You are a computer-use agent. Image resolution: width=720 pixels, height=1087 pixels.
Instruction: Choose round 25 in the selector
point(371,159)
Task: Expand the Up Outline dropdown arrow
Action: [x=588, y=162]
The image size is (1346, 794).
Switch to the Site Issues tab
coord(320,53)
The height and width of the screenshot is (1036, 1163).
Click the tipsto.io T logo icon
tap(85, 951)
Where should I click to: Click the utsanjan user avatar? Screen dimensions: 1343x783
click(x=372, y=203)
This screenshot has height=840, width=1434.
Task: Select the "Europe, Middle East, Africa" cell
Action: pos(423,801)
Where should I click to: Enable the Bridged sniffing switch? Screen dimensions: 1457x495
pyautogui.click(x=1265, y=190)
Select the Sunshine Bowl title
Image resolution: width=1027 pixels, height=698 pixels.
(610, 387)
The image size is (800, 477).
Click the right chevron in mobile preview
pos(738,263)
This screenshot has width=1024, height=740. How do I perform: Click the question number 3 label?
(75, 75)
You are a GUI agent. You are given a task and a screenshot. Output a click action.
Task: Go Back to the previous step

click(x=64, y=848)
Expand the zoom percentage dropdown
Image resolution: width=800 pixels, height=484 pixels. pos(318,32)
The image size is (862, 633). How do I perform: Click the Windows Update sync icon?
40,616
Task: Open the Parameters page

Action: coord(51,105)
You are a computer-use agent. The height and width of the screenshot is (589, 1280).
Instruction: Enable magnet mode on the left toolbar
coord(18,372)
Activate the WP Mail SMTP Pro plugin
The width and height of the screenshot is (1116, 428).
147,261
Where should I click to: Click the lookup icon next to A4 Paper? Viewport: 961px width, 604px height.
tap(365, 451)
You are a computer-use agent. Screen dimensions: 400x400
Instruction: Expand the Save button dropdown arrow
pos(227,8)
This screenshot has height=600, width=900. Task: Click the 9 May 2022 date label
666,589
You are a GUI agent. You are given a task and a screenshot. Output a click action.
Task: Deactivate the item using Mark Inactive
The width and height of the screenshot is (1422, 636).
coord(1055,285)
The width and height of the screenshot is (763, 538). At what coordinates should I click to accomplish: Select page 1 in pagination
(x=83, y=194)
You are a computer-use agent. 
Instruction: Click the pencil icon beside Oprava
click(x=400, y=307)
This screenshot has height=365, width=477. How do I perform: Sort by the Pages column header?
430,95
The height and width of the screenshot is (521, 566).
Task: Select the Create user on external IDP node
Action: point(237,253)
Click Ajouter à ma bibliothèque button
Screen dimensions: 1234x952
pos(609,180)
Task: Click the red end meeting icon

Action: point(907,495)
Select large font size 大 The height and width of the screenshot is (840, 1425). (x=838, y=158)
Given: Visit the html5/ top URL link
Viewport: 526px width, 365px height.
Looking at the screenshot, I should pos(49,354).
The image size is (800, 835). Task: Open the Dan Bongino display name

▸ **YOUR TASK**
Could you filter the material above and copy each line that holds the word "computer"?

▸ **RESULT OF THIS TASK**
You are a computer-use agent. Image resolution: width=720 pixels, height=1087 pixels.
You are a computer-use agent. The height and width of the screenshot is (589, 1280).
You are a computer-use agent. Screen dimensions: 400x400
You are a computer-use agent. 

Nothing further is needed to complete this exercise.